▸ TASK INPUTS
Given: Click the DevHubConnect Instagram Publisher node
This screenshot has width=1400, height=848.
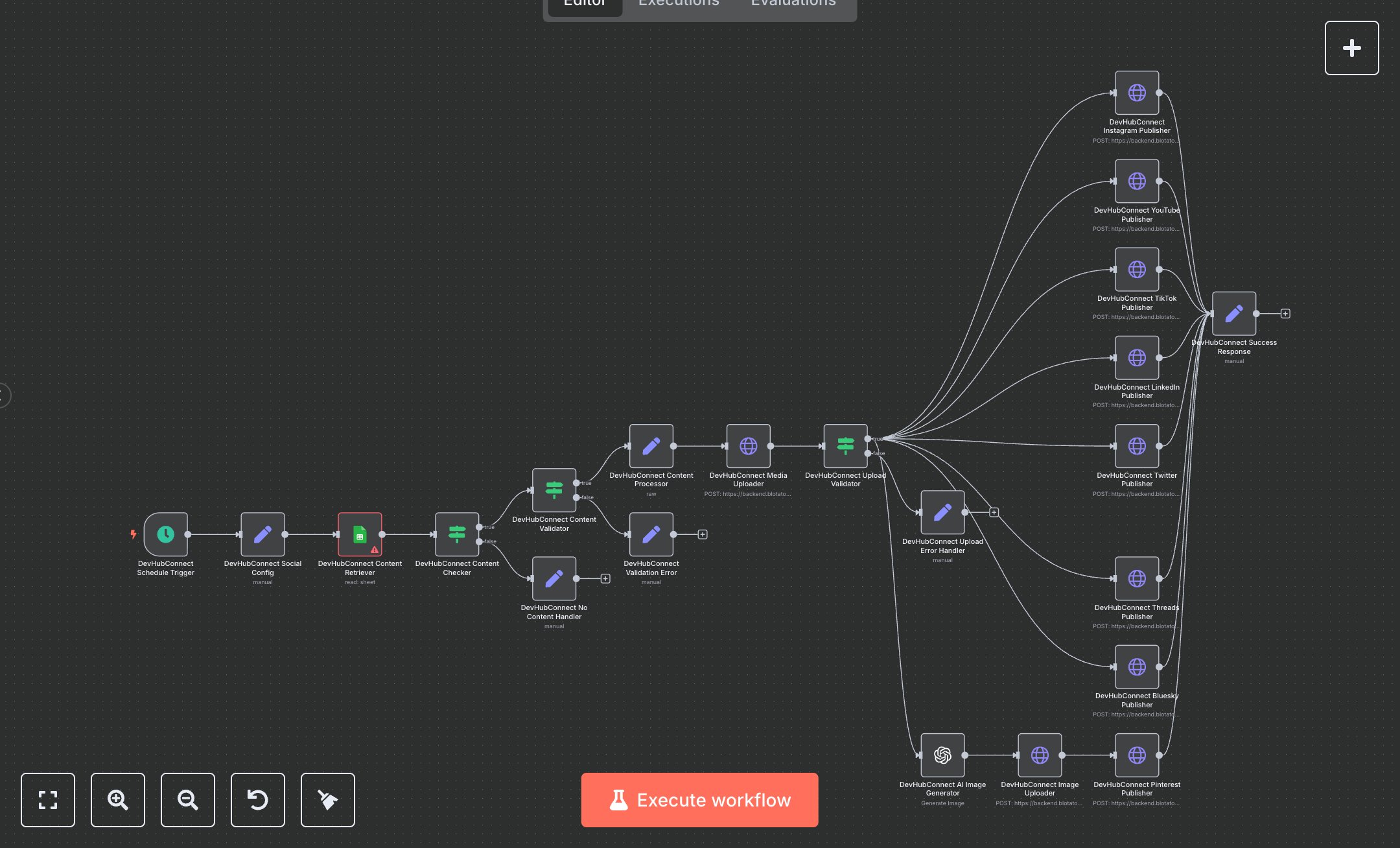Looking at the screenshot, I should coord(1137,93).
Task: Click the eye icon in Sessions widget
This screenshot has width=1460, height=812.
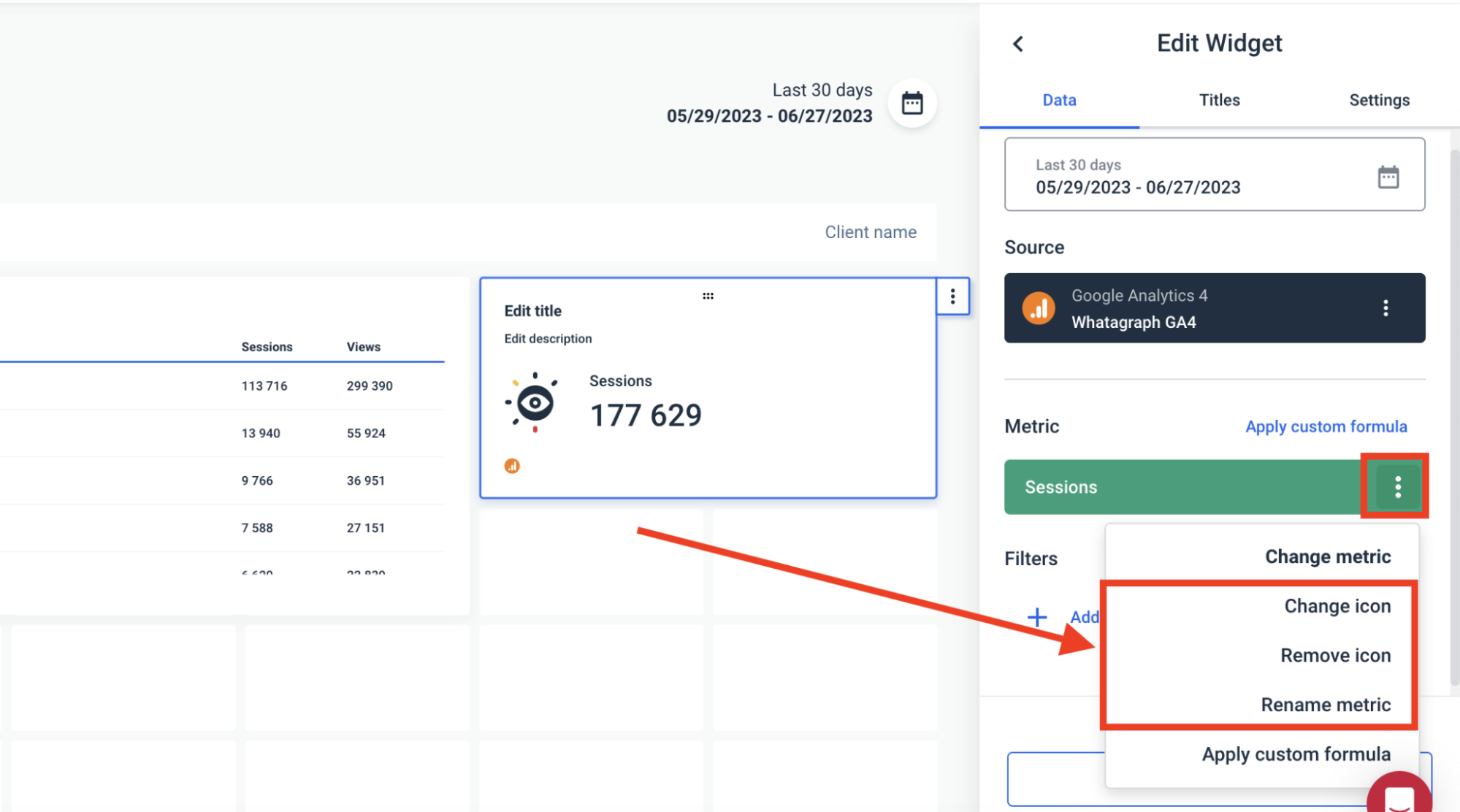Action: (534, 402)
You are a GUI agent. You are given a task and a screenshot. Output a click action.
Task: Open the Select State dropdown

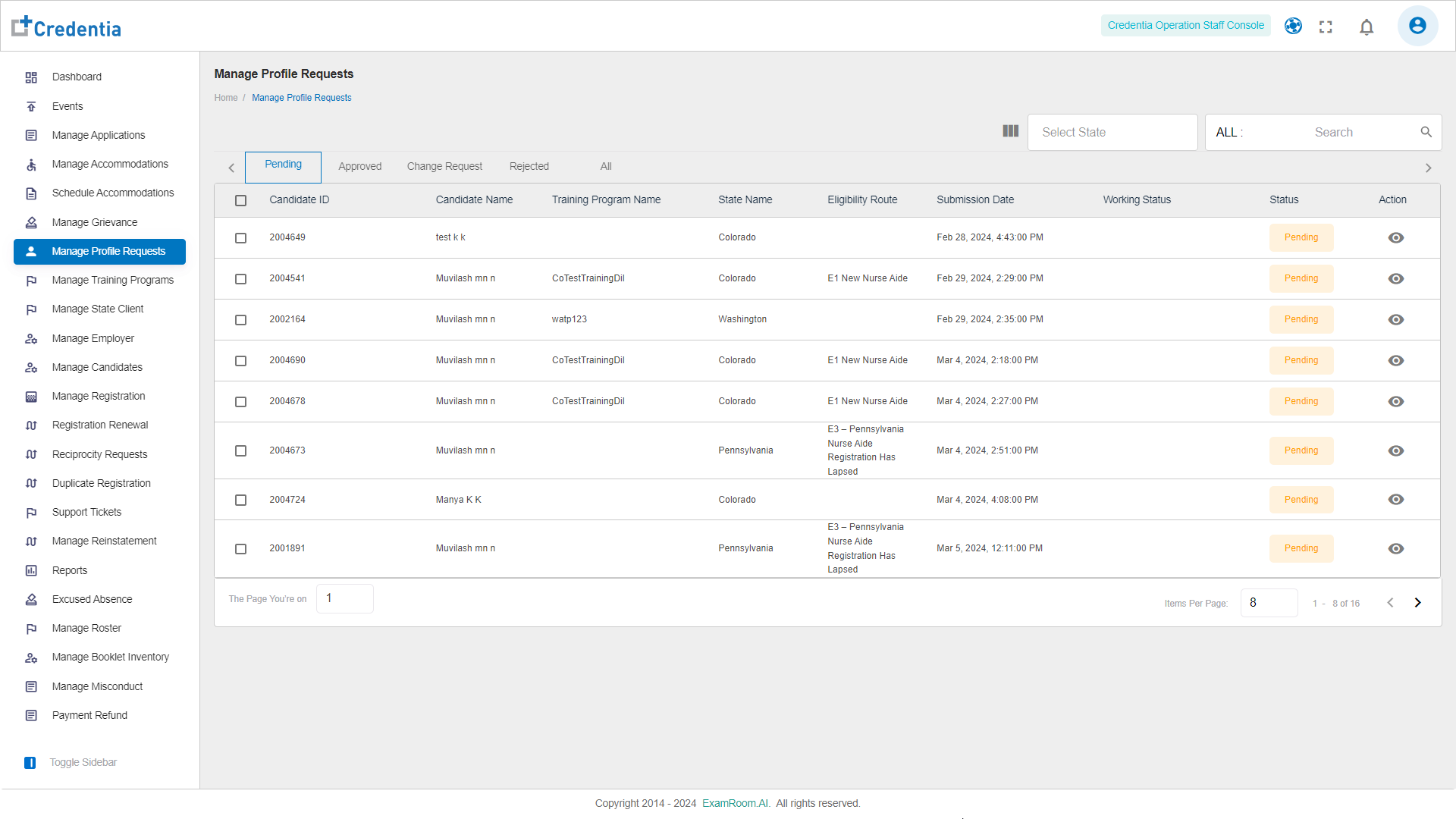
==
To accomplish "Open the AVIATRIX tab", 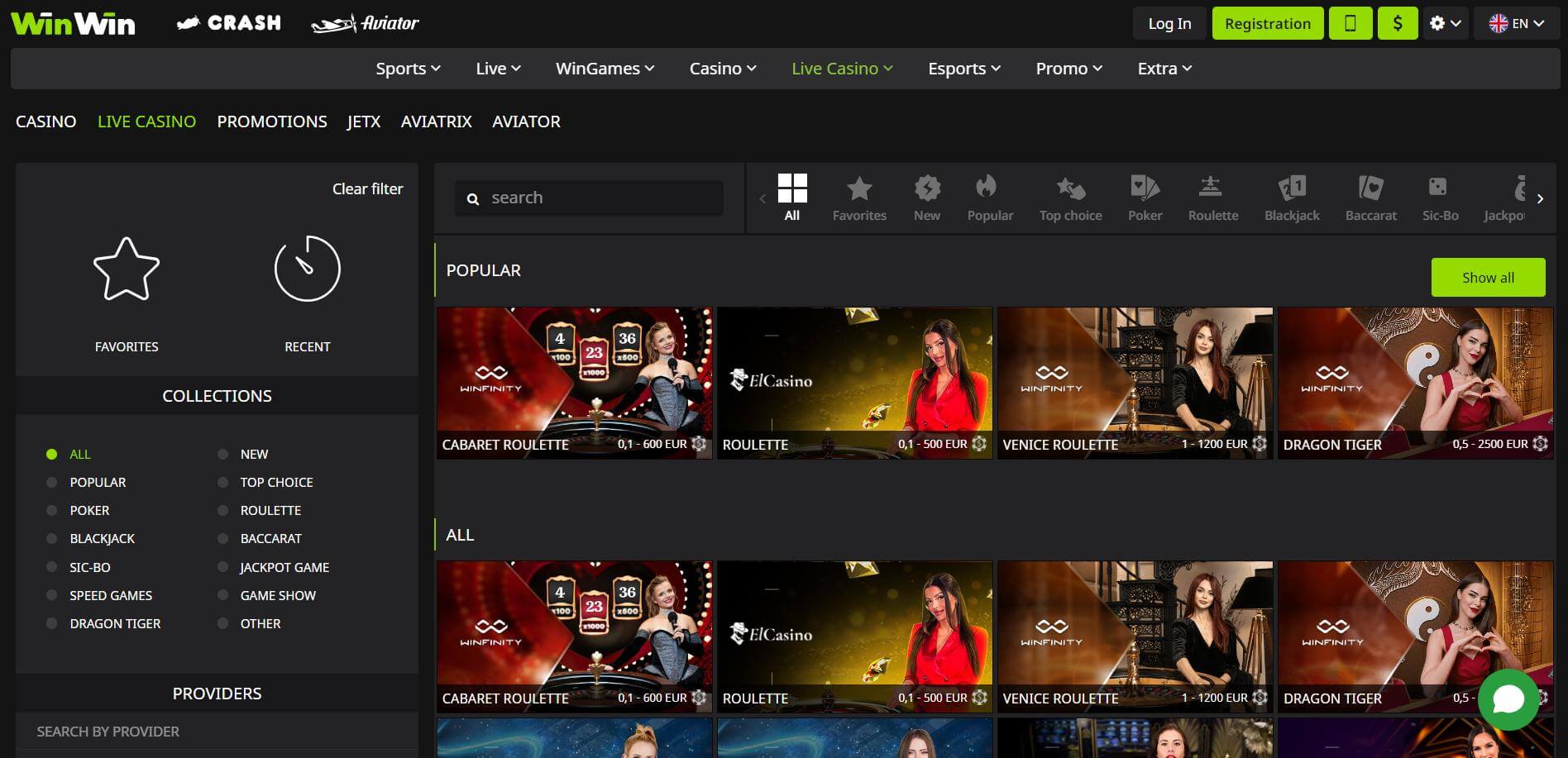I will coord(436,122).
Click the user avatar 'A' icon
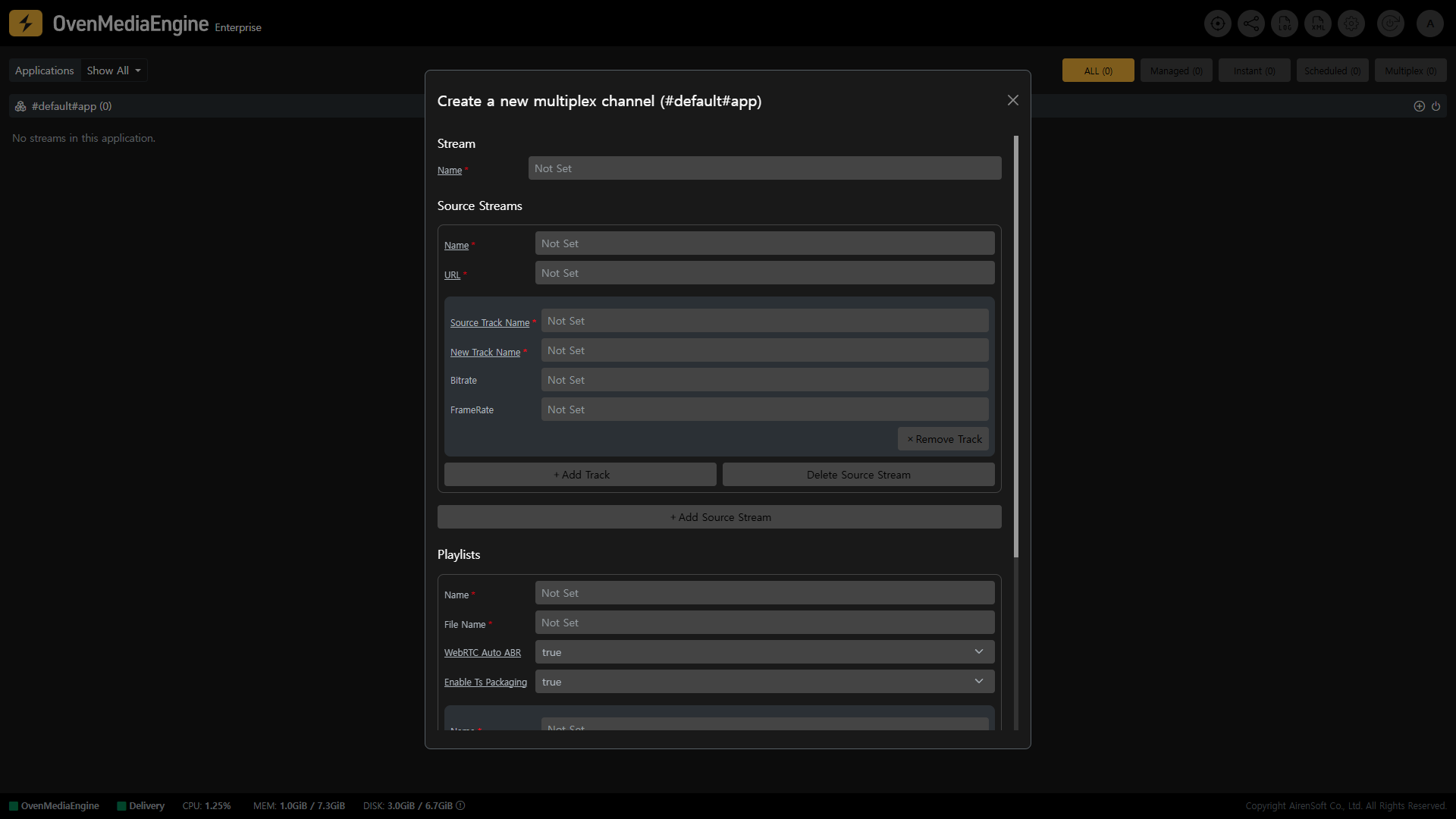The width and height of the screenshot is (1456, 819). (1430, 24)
...
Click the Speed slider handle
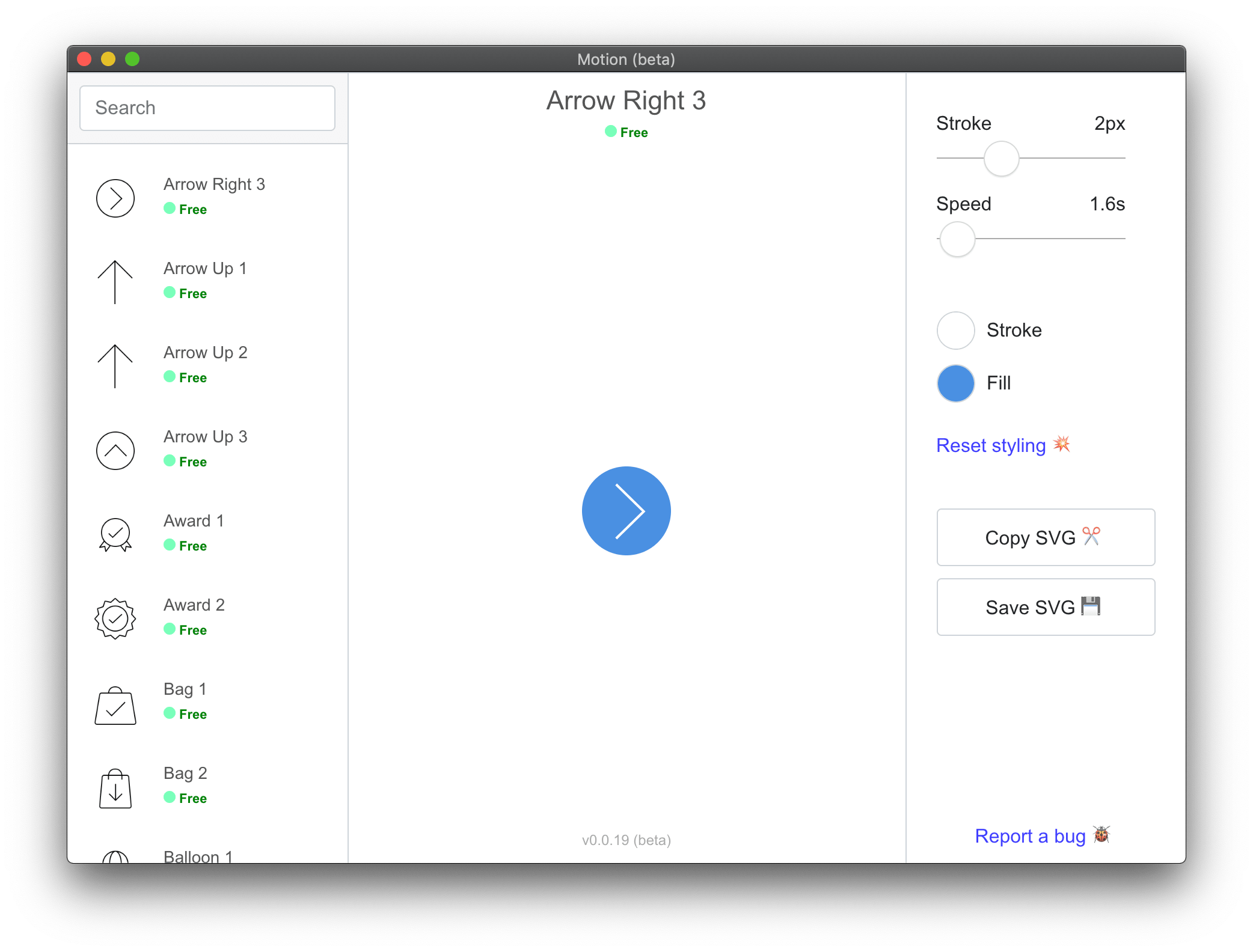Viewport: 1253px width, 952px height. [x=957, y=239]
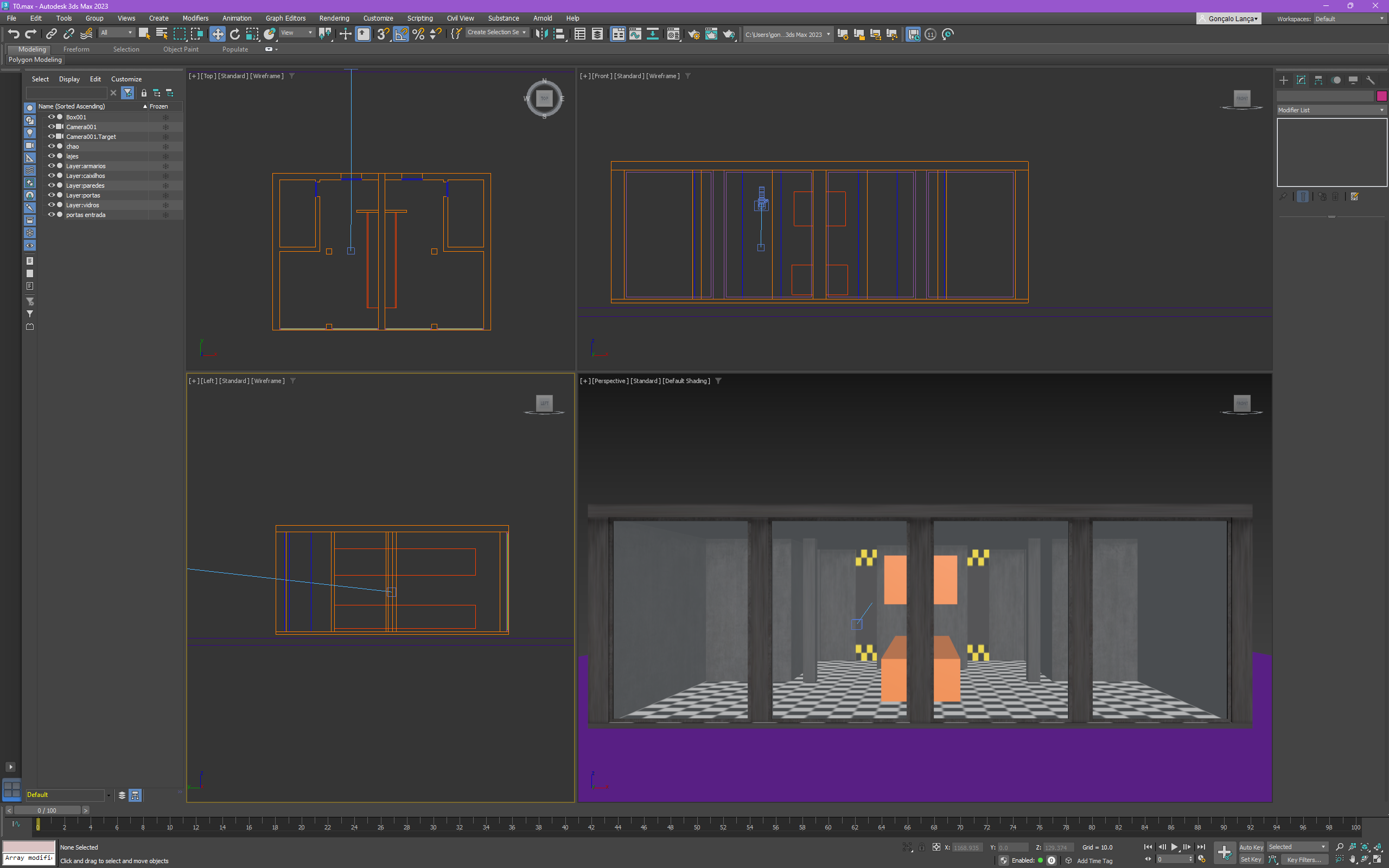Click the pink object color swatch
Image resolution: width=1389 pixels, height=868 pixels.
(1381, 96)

▸ PROBLEM REQUIREMENTS
Look above for the line with "Given: Click the" and the line with "Task: Open the Select State dropdown". Give again exactly those two lines and all lines between them, pictures excluded.

▸ PROBLEM SOLUTION
Given: Click the DevHubConnect Instagram Publisher node
This screenshot has width=1400, height=848.
Looking at the screenshot, I should coord(1137,93).
Task: Click the eye icon in Sessions widget
This screenshot has width=1460, height=812.
Action: (534, 402)
You are a GUI agent. You are given a task and a screenshot. Output a click action.
Task: Open the Select State dropdown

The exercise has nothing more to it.